Collected data entries

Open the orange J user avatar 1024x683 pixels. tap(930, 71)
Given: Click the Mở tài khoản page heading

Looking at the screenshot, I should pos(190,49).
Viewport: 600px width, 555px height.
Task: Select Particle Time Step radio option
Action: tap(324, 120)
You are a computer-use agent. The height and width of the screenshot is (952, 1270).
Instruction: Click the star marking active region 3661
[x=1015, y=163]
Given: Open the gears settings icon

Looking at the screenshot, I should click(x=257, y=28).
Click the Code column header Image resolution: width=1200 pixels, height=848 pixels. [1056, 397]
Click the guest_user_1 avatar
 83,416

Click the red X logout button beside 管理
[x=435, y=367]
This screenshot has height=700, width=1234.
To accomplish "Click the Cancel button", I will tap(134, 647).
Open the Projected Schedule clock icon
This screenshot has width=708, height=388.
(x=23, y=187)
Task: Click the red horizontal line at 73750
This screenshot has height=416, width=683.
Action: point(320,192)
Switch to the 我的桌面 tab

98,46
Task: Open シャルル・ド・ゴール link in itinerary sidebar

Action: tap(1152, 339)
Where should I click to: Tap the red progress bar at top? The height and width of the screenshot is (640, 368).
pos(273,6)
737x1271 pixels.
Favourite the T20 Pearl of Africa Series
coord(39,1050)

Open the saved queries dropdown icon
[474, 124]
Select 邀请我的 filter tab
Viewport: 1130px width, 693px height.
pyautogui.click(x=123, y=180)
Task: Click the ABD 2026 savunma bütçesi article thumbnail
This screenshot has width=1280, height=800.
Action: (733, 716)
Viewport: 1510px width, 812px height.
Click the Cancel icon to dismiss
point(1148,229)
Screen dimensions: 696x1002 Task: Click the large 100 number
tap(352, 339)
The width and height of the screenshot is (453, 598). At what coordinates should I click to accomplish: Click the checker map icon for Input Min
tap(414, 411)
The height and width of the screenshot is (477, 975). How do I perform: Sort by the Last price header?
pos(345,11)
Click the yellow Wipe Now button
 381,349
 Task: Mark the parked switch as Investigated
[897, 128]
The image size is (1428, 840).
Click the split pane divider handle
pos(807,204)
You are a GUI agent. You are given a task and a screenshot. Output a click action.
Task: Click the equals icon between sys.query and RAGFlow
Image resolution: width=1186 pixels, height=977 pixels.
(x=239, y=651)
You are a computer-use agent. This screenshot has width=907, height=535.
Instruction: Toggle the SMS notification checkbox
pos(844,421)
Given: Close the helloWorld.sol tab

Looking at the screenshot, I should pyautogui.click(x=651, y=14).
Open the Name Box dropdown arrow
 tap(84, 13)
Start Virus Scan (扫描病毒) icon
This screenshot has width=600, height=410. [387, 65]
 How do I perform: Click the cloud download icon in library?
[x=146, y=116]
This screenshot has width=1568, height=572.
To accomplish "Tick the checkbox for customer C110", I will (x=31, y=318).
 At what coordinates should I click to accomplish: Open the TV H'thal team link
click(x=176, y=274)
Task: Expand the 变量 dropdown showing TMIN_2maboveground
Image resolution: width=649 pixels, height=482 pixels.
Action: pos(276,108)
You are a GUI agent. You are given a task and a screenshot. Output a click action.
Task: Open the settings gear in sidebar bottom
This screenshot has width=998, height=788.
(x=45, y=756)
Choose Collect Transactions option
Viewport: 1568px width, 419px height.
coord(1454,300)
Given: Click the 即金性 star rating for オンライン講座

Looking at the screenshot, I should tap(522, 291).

Task instructions – Check each line of the records above for "agent", and copy those that have it.

Result for this exercise –
You are a computer-use agent. The height and width of the screenshot is (952, 1270).
You are a GUI agent. You are given a task and a screenshot. Output a click action.
You are a computer-use agent. This screenshot has width=907, height=535.
You are a GUI agent. You are given a task and a screenshot. Output a click action.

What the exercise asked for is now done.